Youtube should be banned by WPP too

Ashim Dutta
22 Jun 2011

How about a website called www.decide.com ?

Sajal Gupta
16 Jun 2011

Any publisher will have to look at maintaining organic traffic; it is a must for any web publisher with any significant advertising revenue. Given that the publisher will be depended on the search engines to drive the organic traffic content is critical. On our limited understanding of the ever changing search engine algorithms, duplicate content is damaging and would not rank the publisher website and hence no organic traffic. This is the self controlling mechanism of the World Wide Web.
Adding to Anurag’s point today we are talking about content aggregation, landed on this discussion through a link in social media space.
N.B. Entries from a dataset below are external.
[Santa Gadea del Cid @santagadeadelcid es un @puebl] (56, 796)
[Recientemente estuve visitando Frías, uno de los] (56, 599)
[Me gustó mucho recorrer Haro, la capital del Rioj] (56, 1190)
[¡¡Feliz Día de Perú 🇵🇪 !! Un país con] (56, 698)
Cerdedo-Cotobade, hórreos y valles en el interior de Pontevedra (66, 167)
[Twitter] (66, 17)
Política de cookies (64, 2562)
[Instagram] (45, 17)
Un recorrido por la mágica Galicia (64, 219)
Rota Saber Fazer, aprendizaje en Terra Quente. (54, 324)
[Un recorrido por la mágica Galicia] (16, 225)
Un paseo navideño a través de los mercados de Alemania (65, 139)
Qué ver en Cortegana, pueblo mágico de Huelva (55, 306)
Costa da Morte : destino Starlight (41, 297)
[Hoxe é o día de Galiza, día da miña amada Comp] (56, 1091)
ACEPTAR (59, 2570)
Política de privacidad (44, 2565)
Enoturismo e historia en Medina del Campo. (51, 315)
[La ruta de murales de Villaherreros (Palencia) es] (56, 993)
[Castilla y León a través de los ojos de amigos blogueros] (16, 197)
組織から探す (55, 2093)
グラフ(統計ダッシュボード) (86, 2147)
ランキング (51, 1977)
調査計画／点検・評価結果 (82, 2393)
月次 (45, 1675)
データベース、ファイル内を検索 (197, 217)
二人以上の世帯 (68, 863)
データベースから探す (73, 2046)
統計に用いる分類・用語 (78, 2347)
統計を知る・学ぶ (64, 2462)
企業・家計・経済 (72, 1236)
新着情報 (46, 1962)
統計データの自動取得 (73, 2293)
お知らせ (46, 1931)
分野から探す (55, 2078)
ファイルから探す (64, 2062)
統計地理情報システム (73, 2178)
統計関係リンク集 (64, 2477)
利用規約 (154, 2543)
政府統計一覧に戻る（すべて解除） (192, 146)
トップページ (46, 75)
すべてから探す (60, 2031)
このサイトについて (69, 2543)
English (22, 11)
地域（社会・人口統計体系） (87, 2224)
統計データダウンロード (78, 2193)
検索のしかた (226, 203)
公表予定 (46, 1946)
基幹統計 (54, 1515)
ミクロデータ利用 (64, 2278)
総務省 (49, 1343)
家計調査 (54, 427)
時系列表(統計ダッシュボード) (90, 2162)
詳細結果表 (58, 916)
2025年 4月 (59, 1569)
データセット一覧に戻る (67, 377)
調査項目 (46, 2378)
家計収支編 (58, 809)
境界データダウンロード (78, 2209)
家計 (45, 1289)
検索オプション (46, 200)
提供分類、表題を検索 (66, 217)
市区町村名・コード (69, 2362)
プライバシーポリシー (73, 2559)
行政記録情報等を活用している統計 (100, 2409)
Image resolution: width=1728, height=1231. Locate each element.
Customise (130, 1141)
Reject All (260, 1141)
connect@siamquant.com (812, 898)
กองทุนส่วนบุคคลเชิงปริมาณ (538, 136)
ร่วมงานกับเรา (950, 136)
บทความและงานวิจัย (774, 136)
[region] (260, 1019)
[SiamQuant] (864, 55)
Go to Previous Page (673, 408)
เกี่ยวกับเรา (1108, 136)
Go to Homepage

Through web 2.0 and 3.0 technologies plenty of content sharing tools are today available, one needs to take care that the credits are passed on truthfully.
Lastly for the rouges the law is always there .

Shreedhar
15 Jun 2011

Isn't it a Shame on our Media Buying Guru's and agencies that we support world's leading illegal and pirated bollywood content websites which allow 3 million + users to download free Bollywood songs and movies each month?!!

http://www.fmw11.net/
http://www.apunkabollywood.net/

Right now there are Domino's Pizza India ads in Hindi and many other running on it!

Kudos to WPP and others who have banned them!